Greece: Play tackles social taboos

A scene from ‘Hijab Frappe,’ a play that explores religious tensions in Greek society.

Iason Athanasiadis

June 16, 2009

A local, slice-of-life story from a Monitor correspondent.

As head-scarfed Muslim women proliferate on the streets of fiercely Orthodox Christian Greece, a daring play staged in Athens is breaking some deep-rooted social taboos about Islam.

“Can you be a Greek Muslim or a Greek Bahai? Are you Greek if you’re atheist? Should there be a mosque in Athens? What to do with Muslim kids during religion class? [These] are some questions the play raises,” said Cassie Moghan, a British multimedia artist involved in the show.

An all-female cast of Greek and expatriate women perform “Hijab Frappe,” a play irreverently examining the issues stirred up when a homogeneous, immigrant-exporting country becomes Europe’s southeastern gateway.

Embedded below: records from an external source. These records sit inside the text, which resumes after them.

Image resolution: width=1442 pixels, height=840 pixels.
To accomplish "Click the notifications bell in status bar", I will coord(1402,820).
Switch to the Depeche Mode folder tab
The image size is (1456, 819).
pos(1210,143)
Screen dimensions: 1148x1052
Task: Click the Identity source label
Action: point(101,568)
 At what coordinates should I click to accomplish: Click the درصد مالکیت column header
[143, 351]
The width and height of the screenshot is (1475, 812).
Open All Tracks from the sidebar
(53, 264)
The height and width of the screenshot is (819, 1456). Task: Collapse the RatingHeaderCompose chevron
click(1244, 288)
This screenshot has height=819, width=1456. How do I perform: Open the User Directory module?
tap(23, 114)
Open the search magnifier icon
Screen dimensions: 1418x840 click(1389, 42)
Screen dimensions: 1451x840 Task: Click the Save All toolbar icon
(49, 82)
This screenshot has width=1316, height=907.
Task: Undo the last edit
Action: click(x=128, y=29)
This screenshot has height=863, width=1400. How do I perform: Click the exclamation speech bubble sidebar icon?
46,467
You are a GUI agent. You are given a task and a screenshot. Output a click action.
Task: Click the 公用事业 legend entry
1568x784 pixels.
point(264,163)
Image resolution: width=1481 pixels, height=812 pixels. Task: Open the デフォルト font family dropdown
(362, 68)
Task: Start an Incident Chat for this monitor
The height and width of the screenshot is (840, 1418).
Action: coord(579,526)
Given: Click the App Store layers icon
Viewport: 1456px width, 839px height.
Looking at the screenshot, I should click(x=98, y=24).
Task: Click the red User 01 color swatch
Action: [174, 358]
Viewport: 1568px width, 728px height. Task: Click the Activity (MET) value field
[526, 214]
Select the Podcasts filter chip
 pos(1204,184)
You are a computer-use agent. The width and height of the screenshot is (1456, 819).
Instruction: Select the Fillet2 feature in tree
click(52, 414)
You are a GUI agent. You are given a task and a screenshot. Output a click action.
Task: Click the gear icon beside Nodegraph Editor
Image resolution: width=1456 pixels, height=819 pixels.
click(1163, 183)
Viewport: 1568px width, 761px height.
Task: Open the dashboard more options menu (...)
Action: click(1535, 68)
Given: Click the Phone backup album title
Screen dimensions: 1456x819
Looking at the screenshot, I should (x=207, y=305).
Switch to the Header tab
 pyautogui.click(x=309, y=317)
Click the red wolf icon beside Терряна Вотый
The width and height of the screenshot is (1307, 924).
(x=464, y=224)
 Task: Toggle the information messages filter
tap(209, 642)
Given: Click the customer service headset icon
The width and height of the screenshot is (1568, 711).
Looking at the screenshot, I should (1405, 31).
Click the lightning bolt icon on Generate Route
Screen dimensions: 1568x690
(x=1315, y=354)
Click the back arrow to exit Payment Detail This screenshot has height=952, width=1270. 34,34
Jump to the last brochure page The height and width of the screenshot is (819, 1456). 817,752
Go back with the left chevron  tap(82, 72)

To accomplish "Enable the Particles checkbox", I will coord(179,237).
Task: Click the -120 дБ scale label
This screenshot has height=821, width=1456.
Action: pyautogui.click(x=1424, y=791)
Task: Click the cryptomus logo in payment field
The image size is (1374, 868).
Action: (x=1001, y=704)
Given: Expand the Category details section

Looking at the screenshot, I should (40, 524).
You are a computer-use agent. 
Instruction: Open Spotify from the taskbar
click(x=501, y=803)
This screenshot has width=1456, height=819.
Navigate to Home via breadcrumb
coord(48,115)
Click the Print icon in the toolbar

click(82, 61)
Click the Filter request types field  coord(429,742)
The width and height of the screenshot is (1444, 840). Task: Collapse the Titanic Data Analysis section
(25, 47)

Characters such as a conservative Athenian housewife, a recent immigrant from Iran, and a Greek convert to Islam struggle with their prejudices in a range of battlegrounds in their daily lives: bus stops, schools, and fashion shows.

The convert embraces her new religion’s strictures on eating pork and drinking alcohol but without sacrificing late-night music gigs; the housewife can relate to “foreigners” as long as they accept her patronizing them, and sputters “isn’t our Jesus good enough for you?” to the “traitorous” Greek convert to Islam; and the Iranian woman (who wears her hijab only because her husband demands it) is dazzled by the freedom, color, and vivacity saturating her new surroundings.

But how tortuous must this process be? Race crimes have risen as the credit crunch sweeps Greece and unemployment soars. Greek society is increasingly riven with ethnic and religious tensions. Last month, far-right groups attacked immigrants and fought pitched street battles with leftists after an anti-immigrant rally in central Athens spiraled into confrontation.

“I walk through areas of Athens that are total ghettos,” said Shirin Youssefian Maanian, an Iranian actress and director who coscripted the play. She points to what she views as a sense of cultural superiority among some Greeks, a feeling of “why should they bother being open to different ways?”